# Generative Adversarial Networks

**Main Idea** 
We have **two** Networks running: 
1. The $Generator$: Which creates samples by mapping random noise to the data-space.
2. The  $Discriminator$: Which aims to classify if the image is fake or real.

In the event that the $Discriminator$ Correctly identifies a fake image, this will be sent back as a signal to the $Generator$ to improve it's sampling quality.
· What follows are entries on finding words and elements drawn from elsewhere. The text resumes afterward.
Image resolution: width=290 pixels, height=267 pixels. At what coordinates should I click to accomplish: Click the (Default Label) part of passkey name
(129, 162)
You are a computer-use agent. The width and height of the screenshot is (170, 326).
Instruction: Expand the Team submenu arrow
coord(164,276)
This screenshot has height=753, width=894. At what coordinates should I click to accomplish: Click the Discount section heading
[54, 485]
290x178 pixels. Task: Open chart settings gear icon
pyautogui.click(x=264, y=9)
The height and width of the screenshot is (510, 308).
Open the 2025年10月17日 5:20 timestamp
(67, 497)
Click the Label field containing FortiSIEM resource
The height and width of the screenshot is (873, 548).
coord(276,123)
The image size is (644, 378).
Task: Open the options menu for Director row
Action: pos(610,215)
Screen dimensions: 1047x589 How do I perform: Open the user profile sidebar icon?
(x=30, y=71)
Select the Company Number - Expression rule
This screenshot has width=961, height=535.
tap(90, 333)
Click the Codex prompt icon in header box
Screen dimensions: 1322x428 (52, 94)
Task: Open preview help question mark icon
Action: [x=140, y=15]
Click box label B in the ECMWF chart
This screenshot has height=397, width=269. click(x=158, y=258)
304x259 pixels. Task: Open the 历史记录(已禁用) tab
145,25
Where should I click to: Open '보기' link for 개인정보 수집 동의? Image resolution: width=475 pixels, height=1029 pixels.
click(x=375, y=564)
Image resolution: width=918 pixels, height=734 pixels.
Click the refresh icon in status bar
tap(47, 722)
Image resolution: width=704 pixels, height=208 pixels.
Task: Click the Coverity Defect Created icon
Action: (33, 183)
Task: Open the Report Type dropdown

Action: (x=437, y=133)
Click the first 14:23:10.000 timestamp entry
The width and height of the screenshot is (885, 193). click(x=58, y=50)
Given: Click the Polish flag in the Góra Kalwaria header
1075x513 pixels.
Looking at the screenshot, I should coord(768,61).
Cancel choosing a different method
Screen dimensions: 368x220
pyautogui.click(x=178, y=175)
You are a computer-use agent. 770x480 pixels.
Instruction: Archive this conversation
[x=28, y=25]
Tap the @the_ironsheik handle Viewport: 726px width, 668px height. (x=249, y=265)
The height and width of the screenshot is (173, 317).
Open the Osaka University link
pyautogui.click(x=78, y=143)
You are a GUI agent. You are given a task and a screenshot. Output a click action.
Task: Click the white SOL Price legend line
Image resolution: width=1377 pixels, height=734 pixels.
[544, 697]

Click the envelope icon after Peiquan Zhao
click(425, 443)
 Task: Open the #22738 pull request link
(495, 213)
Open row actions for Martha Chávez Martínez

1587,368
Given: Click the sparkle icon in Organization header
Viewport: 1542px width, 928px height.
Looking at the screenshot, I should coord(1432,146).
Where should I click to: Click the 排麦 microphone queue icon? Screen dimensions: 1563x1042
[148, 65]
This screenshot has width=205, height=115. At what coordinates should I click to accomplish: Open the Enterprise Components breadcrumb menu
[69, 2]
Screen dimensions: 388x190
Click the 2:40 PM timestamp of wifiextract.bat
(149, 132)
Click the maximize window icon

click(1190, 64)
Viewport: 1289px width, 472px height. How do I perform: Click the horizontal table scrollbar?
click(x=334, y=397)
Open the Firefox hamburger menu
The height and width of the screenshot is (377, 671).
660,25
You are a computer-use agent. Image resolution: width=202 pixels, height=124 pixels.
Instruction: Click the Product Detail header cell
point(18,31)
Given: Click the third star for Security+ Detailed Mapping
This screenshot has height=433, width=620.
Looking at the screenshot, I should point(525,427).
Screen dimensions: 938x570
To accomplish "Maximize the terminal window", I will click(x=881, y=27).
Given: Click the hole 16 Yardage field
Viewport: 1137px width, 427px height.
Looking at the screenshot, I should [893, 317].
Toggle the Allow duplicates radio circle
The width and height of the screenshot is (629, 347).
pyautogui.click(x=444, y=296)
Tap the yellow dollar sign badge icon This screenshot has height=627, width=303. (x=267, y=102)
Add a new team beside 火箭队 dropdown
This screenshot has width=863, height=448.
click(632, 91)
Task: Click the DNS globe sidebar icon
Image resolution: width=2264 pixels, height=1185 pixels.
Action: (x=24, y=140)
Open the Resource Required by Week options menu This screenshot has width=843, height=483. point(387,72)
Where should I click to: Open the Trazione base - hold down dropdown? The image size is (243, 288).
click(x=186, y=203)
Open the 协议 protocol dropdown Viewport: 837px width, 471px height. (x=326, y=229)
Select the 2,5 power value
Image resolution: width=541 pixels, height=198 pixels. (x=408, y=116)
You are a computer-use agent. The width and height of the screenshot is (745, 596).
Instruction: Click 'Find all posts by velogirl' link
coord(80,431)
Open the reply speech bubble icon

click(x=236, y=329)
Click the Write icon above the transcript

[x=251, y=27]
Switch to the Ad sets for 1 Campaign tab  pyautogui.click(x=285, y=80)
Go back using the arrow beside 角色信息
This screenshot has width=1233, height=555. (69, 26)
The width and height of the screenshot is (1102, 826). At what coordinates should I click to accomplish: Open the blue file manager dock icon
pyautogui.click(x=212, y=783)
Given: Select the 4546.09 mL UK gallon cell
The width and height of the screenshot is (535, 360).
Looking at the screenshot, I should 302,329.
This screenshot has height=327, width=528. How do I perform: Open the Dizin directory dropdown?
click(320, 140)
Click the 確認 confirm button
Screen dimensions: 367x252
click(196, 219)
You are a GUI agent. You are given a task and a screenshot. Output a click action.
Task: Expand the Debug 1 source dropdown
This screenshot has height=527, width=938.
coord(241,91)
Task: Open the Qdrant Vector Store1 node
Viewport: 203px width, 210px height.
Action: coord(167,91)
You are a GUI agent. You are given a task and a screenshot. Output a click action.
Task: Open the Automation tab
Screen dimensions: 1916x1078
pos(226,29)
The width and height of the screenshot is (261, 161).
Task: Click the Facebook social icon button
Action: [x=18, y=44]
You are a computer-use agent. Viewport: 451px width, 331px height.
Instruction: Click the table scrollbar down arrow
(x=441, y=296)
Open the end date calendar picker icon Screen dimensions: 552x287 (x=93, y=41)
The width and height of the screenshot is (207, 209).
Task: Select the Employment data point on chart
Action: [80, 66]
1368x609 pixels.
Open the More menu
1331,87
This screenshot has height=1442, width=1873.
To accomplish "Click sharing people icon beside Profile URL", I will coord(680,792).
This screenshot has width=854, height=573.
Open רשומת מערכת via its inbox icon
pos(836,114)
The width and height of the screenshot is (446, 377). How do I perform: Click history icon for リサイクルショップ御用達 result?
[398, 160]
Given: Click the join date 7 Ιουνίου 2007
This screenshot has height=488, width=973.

- We will see that training GAN isn't stable. 
- Although it's caparable of producing **Quality Samples**, it doesn't have great **Coverage**

## Discrimination as a signal

We generate new samples $\{\mathbf{x_j}^*\}$ that are drawn from the same distribution as a set of real training data $\{\mathbf{x_i}\}$

**How we generate a new sample**
1. Choose a **simple and known** dsitribution
2. **Randomly sample a point** from that dsitribution.
3. Pass this data through a network $\mathbf{x_j^*} = \mathbf{g}[\mathbf{z_j}, \theta ]$, the $Generator$.
   - The network aims to find the parameters that makes $\mathbf{x_j^*}$ look similar to training data $\{\mathbf{x_i}\}$.
4. Our $Discriminator$ network, aims to classify its input $\{Real, Generated\}$
   - If the discriminator classifies a generated image as a fake, it sends the **Gradient signal** back to the generator during backpropagation.

### GAN loss Function 

Our Discriminator: $f[\mathbf{x}, \phi] \in \mathbb{R}$
- The **higher** the **value** the **more** it believes the image to be **Real**
- The Goal of the discrimnator is to minimize loss, and this is a classic binary-classification problem.
$$
\hat{\phi} = \text{arg}\min_{\phi} \left[\sum_i -(1-y_i)\log\left(1- \sigma(f[\mathbf{x}_i, \phi])\right) - y_i\log\left(\sigma(f[\mathbf{x}_i, \phi])\right)\right]
$$
- We **define** $real$ examples $\mathbf{x_i}$ to have label $y=1$ and $generated$ examples $\mathbf{x_j^*}$:
  
$$
\hat{\phi} = \text{arg}\min_{\phi} \left[\sum_j -\log\left(1- \sigma(f[\mathbf{x_j^*}, \phi])\right) - \sum_i\log\left(\sigma(f[\mathbf{x}_i, \phi])\right)\right]
$$

Our Generator: $\mathbf{x_j^*} = g[\mathbf{z_j}, \theta] \in \mathbb{R}^n$
- The Generator wants to produce the largest value possible, but it's always being checked by the discriminator, so maximize it's minimum:

$$
\hat{\theta} = \text{arg}\max_{\theta}\left[\min_{\phi} \left[\sum_j -\log\left(1- \sigma(f[\mathbf{x_j^*}, \phi])\right) - \sum_i\log\left(\sigma(f[\mathbf{x}_i, \phi])\right)\right]\right]
$$